→ TASK BRIEF
Write out the following data word for word, beginning with the line that contains "Where should I click to: Click the 150€" and continuing through the end of the data.

— START OF STORED RECORDS —

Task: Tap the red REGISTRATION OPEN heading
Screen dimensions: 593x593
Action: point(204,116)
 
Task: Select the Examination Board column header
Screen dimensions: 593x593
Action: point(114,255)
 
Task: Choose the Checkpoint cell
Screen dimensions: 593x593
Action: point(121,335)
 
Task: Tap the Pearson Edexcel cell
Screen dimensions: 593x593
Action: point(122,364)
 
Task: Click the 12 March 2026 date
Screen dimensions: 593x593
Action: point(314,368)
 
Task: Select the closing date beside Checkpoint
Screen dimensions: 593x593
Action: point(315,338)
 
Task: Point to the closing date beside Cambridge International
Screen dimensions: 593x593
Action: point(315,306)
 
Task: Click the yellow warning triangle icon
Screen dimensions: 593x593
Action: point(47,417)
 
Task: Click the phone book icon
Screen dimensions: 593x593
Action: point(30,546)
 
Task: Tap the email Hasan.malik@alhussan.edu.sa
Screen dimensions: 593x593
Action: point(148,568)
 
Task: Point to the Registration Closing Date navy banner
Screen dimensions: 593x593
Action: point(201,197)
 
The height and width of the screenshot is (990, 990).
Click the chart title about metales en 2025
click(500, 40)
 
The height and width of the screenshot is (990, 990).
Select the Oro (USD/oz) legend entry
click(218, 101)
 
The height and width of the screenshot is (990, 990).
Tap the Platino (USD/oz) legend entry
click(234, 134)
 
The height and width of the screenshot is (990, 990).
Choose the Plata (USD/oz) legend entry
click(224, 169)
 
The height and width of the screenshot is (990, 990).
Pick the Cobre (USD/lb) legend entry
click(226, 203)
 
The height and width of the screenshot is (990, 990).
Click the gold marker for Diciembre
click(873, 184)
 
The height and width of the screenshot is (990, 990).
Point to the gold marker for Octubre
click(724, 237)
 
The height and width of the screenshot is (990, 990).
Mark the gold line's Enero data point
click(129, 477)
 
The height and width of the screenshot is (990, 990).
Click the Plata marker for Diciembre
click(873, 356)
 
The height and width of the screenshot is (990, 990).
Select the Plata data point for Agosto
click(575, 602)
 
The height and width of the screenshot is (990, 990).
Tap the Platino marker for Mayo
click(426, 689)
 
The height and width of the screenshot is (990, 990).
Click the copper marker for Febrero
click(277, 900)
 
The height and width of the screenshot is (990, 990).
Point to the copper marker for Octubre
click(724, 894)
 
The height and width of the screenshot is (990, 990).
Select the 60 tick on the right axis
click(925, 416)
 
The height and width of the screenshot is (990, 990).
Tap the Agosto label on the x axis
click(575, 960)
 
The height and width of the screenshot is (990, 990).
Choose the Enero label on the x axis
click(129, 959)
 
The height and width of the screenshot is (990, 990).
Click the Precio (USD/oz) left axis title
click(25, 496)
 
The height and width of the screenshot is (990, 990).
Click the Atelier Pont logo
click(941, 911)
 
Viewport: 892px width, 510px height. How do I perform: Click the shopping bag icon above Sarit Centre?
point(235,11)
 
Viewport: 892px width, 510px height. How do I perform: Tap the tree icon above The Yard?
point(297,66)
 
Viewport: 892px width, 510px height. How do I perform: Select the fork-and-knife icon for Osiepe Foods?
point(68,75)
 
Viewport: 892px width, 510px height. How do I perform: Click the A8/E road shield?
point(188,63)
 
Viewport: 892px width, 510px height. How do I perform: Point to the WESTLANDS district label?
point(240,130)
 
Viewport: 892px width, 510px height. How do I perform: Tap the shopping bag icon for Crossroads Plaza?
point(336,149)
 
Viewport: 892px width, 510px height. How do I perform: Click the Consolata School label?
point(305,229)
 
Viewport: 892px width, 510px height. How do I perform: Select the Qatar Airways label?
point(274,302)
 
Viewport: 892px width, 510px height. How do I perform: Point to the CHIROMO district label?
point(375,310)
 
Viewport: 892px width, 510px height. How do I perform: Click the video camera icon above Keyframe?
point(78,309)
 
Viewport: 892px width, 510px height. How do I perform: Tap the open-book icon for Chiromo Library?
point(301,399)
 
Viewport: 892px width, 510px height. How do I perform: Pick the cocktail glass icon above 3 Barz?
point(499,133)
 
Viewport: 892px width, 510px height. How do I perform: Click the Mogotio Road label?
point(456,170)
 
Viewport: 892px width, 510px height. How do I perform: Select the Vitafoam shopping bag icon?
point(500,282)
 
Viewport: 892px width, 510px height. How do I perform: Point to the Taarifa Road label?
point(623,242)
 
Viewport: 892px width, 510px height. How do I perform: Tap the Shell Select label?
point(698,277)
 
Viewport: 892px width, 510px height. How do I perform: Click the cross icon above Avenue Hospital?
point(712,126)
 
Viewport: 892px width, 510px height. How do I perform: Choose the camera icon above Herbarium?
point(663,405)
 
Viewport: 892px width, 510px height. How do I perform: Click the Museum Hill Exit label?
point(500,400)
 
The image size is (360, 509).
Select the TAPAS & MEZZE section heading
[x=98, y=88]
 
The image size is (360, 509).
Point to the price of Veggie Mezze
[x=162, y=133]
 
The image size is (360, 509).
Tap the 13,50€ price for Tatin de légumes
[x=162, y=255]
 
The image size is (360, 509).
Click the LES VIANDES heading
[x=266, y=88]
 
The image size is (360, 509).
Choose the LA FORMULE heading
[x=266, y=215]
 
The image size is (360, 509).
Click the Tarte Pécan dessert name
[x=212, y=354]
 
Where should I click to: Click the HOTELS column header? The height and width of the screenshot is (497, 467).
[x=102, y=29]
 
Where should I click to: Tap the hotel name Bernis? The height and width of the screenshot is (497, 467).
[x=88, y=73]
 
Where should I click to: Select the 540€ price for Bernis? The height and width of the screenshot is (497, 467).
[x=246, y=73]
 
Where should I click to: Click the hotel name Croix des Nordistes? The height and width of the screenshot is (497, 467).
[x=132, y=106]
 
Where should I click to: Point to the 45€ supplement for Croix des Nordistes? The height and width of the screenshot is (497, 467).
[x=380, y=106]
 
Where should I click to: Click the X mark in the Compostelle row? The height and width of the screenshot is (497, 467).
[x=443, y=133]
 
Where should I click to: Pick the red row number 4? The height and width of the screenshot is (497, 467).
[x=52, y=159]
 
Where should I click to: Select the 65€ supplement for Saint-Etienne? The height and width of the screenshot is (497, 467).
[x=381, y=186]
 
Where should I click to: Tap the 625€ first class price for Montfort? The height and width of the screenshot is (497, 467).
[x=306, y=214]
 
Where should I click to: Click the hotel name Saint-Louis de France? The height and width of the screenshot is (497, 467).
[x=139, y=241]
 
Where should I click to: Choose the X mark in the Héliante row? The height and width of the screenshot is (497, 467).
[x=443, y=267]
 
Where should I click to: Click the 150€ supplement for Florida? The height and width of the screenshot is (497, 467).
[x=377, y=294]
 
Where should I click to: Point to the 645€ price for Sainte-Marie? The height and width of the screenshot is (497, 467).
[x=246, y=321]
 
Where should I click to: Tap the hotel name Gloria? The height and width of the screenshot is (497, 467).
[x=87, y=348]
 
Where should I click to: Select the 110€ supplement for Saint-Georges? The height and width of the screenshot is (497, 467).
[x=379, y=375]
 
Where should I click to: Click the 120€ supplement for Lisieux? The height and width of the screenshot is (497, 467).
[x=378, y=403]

— END OF STORED RECORDS —

→ RESPONSE TO THE TASK
Where should I click to: Click the 150€ supplement for Florida? The height and width of the screenshot is (497, 467).
[x=377, y=294]
 
Where should I click to: Point to the 645€ price for Sainte-Marie? The height and width of the screenshot is (497, 467).
[x=246, y=321]
 
Where should I click to: Tap the hotel name Gloria? The height and width of the screenshot is (497, 467).
[x=87, y=348]
 
Where should I click to: Select the 110€ supplement for Saint-Georges? The height and width of the screenshot is (497, 467).
[x=379, y=375]
 
Where should I click to: Click the 120€ supplement for Lisieux? The height and width of the screenshot is (497, 467).
[x=378, y=403]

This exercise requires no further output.